- **YOUR TASK**: Take the line holding "Image resolution: width=1200" as the first line of the answer and the last line of the listing as its end; retype everything between exactly.

*** SOURCE INFORMATION Section Begins ***

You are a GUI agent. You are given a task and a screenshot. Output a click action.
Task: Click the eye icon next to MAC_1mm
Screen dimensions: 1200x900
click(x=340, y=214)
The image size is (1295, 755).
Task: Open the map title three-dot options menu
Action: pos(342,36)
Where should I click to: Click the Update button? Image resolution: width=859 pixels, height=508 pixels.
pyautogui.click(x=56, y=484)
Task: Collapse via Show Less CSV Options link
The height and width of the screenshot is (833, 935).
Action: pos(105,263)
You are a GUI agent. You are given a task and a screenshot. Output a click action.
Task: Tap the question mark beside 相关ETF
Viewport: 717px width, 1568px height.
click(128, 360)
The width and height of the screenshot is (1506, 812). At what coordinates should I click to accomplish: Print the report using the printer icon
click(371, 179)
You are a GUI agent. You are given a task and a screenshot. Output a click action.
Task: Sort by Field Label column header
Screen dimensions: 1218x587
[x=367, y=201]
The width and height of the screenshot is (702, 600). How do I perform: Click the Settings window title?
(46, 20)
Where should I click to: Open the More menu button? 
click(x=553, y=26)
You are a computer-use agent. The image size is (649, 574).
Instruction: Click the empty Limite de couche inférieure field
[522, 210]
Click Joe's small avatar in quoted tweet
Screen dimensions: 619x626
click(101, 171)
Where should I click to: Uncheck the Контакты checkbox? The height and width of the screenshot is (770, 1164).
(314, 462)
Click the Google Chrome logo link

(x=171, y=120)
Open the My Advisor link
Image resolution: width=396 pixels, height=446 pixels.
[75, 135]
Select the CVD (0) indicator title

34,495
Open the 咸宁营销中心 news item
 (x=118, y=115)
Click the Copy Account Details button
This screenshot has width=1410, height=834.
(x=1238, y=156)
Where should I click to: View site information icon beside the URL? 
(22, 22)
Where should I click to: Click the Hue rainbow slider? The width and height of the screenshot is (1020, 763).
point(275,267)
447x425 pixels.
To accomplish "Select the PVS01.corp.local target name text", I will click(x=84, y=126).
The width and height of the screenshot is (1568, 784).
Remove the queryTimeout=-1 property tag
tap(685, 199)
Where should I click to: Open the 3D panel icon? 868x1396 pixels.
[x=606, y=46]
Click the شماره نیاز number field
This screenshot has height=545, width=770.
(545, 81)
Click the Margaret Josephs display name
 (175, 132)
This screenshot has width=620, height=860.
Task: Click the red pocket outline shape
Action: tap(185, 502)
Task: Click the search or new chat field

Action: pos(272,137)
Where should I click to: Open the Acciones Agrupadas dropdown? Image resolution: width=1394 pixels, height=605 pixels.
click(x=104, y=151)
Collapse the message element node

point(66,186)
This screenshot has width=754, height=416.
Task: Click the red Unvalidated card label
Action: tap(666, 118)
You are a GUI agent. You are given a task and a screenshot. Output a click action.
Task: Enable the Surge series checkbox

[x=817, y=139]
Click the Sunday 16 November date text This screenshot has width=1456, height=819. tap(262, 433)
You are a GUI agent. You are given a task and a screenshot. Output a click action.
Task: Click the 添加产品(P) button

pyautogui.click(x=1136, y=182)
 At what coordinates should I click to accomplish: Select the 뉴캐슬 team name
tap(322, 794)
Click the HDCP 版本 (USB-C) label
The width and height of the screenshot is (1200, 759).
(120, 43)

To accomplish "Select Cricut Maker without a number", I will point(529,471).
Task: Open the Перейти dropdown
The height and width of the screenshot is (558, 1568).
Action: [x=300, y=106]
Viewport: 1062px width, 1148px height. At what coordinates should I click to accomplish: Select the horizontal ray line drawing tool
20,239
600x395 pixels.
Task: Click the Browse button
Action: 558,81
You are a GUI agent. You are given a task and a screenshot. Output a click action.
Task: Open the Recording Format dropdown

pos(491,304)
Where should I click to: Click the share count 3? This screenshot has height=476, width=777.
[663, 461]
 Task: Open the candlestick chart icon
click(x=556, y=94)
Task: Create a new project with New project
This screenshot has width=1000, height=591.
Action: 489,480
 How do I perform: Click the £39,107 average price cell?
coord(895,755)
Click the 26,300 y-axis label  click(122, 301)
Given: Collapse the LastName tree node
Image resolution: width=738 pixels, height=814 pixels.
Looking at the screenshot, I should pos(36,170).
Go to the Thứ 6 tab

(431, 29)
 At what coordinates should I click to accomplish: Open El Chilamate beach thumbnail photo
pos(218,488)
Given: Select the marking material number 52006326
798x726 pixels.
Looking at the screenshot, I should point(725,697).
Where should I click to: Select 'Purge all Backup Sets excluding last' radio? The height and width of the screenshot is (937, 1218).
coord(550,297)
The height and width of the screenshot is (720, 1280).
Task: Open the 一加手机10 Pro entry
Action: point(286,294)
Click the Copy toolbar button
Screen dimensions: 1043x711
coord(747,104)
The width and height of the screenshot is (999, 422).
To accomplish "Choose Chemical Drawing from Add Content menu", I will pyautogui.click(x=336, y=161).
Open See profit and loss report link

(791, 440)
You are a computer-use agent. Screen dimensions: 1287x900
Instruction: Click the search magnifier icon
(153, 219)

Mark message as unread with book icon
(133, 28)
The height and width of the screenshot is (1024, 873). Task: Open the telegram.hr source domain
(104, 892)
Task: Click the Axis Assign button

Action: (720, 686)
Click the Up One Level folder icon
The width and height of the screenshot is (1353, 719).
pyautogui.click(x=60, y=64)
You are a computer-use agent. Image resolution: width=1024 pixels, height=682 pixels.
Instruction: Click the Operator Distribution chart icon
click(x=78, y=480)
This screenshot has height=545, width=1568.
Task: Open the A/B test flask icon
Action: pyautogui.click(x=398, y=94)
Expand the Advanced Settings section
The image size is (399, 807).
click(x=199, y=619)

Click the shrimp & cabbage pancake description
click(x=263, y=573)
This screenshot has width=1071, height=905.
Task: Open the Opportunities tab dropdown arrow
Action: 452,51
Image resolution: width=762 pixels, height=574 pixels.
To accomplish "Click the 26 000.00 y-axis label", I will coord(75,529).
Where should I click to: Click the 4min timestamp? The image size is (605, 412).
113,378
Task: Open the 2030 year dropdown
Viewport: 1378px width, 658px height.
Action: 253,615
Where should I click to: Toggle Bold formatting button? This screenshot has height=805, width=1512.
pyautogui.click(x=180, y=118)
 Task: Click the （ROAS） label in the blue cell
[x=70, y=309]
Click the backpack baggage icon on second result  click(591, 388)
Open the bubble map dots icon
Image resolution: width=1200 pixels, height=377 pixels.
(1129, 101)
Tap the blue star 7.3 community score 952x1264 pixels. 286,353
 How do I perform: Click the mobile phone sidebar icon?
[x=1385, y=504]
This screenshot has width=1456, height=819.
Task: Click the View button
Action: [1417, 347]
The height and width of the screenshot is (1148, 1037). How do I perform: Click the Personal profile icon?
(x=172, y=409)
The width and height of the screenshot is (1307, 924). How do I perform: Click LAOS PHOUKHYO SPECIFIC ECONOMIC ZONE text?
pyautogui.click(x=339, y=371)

*** SOURCE INFORMATION Section Ends ***

- **TASK SOLUTION**:
Image resolution: width=1200 pixels, height=377 pixels.
(1129, 101)
Tap the blue star 7.3 community score 952x1264 pixels. 286,353
 How do I perform: Click the mobile phone sidebar icon?
[x=1385, y=504]
This screenshot has width=1456, height=819.
Task: Click the View button
Action: [1417, 347]
The height and width of the screenshot is (1148, 1037). How do I perform: Click the Personal profile icon?
(x=172, y=409)
The width and height of the screenshot is (1307, 924). How do I perform: Click LAOS PHOUKHYO SPECIFIC ECONOMIC ZONE text?
pyautogui.click(x=339, y=371)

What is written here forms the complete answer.